REQUIRED ACTION
Type out the data below in its entirety, exactly as given.

DATA TO PROCESS
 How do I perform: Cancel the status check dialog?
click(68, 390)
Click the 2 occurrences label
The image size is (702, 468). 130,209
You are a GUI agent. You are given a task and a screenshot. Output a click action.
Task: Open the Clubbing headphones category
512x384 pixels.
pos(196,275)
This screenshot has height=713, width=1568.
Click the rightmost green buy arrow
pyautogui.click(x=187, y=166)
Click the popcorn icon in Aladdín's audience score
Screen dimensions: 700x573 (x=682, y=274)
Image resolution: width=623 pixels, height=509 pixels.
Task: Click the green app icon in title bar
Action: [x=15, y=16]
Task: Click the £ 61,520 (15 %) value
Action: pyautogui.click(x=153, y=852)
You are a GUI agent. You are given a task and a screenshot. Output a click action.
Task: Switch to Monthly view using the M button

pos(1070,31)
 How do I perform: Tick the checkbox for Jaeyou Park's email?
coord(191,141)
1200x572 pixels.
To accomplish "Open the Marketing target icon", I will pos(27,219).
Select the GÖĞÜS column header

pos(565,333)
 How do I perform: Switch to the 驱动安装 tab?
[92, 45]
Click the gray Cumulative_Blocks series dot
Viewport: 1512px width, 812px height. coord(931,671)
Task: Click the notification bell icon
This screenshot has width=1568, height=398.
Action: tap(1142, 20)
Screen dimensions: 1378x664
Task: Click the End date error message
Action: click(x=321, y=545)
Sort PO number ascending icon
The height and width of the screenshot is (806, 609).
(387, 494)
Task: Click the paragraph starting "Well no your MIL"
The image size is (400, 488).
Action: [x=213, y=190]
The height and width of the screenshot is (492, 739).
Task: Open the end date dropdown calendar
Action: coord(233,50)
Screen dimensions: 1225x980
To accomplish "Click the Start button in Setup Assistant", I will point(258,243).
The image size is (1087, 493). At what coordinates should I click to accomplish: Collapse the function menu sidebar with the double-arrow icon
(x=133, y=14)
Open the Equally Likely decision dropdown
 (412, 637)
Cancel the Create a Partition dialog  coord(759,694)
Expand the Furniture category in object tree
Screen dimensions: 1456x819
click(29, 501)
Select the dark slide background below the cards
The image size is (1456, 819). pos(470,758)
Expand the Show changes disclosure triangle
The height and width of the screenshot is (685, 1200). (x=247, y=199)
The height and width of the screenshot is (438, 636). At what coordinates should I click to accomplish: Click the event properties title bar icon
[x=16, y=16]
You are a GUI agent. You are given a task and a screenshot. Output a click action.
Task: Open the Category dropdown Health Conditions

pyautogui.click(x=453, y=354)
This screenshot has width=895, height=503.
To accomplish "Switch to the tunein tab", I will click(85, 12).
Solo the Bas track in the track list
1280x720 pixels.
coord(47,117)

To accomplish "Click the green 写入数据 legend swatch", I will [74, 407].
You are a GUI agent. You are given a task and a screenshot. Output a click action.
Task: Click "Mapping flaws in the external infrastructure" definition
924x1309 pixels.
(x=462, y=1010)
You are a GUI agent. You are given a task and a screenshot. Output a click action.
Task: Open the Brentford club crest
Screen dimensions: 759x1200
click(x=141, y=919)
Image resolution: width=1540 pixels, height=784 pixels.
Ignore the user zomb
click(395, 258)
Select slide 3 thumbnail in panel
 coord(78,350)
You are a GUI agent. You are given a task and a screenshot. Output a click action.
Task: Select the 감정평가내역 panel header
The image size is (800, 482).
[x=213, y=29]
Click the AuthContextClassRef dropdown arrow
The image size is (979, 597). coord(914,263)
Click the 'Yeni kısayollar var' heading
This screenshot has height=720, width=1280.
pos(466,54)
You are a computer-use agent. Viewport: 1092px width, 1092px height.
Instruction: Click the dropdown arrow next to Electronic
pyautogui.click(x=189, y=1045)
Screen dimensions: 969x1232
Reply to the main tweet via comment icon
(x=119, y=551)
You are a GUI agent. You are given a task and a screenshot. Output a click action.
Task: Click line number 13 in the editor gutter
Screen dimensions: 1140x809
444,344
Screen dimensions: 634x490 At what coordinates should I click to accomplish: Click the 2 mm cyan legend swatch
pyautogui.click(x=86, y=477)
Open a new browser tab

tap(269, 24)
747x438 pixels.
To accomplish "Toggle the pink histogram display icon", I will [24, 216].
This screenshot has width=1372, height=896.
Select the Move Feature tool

ANSWER TO THE EXERCISE
 How do I perform: Cancel the status check dialog?
click(68, 390)
Click the 2 occurrences label
The image size is (702, 468). 130,209
You are a GUI agent. You are given a task and a screenshot. Output a click action.
Task: Open the Clubbing headphones category
512x384 pixels.
pos(196,275)
This screenshot has height=713, width=1568.
Click the rightmost green buy arrow
pyautogui.click(x=187, y=166)
Click the popcorn icon in Aladdín's audience score
Screen dimensions: 700x573 (x=682, y=274)
Image resolution: width=623 pixels, height=509 pixels.
Task: Click the green app icon in title bar
Action: [x=15, y=16]
Task: Click the £ 61,520 (15 %) value
Action: pyautogui.click(x=153, y=852)
You are a GUI agent. You are given a task and a screenshot. Output a click action.
Task: Switch to Monthly view using the M button

pos(1070,31)
 How do I perform: Tick the checkbox for Jaeyou Park's email?
coord(191,141)
1200x572 pixels.
To accomplish "Open the Marketing target icon", I will pos(27,219).
Select the GÖĞÜS column header

pos(565,333)
 How do I perform: Switch to the 驱动安装 tab?
[92, 45]
Click the gray Cumulative_Blocks series dot
Viewport: 1512px width, 812px height. coord(931,671)
Task: Click the notification bell icon
This screenshot has width=1568, height=398.
Action: tap(1142, 20)
Screen dimensions: 1378x664
Task: Click the End date error message
Action: click(x=321, y=545)
Sort PO number ascending icon
The height and width of the screenshot is (806, 609).
(387, 494)
Task: Click the paragraph starting "Well no your MIL"
The image size is (400, 488).
Action: [x=213, y=190]
The height and width of the screenshot is (492, 739).
Task: Open the end date dropdown calendar
Action: coord(233,50)
Screen dimensions: 1225x980
To accomplish "Click the Start button in Setup Assistant", I will point(258,243).
The image size is (1087, 493). At what coordinates should I click to accomplish: Collapse the function menu sidebar with the double-arrow icon
(x=133, y=14)
Open the Equally Likely decision dropdown
 (412, 637)
Cancel the Create a Partition dialog  coord(759,694)
Expand the Furniture category in object tree
Screen dimensions: 1456x819
click(29, 501)
Select the dark slide background below the cards
The image size is (1456, 819). pos(470,758)
Expand the Show changes disclosure triangle
The height and width of the screenshot is (685, 1200). (x=247, y=199)
The height and width of the screenshot is (438, 636). At what coordinates should I click to accomplish: Click the event properties title bar icon
[x=16, y=16]
You are a GUI agent. You are given a task and a screenshot. Output a click action.
Task: Open the Category dropdown Health Conditions

pyautogui.click(x=453, y=354)
This screenshot has width=895, height=503.
To accomplish "Switch to the tunein tab", I will click(85, 12).
Solo the Bas track in the track list
1280x720 pixels.
coord(47,117)

To accomplish "Click the green 写入数据 legend swatch", I will [74, 407].
You are a GUI agent. You are given a task and a screenshot. Output a click action.
Task: Click "Mapping flaws in the external infrastructure" definition
924x1309 pixels.
(x=462, y=1010)
You are a GUI agent. You are given a task and a screenshot. Output a click action.
Task: Open the Brentford club crest
Screen dimensions: 759x1200
click(x=141, y=919)
Image resolution: width=1540 pixels, height=784 pixels.
Ignore the user zomb
click(395, 258)
Select slide 3 thumbnail in panel
 coord(78,350)
You are a GUI agent. You are given a task and a screenshot. Output a click action.
Task: Select the 감정평가내역 panel header
The image size is (800, 482).
[x=213, y=29]
Click the AuthContextClassRef dropdown arrow
The image size is (979, 597). coord(914,263)
Click the 'Yeni kısayollar var' heading
This screenshot has height=720, width=1280.
pos(466,54)
You are a computer-use agent. Viewport: 1092px width, 1092px height.
Instruction: Click the dropdown arrow next to Electronic
pyautogui.click(x=189, y=1045)
Screen dimensions: 969x1232
Reply to the main tweet via comment icon
(x=119, y=551)
You are a GUI agent. You are given a task and a screenshot. Output a click action.
Task: Click line number 13 in the editor gutter
Screen dimensions: 1140x809
444,344
Screen dimensions: 634x490 At what coordinates should I click to accomplish: Click the 2 mm cyan legend swatch
pyautogui.click(x=86, y=477)
Open a new browser tab

tap(269, 24)
747x438 pixels.
To accomplish "Toggle the pink histogram display icon", I will [24, 216].
This screenshot has width=1372, height=896.
Select the Move Feature tool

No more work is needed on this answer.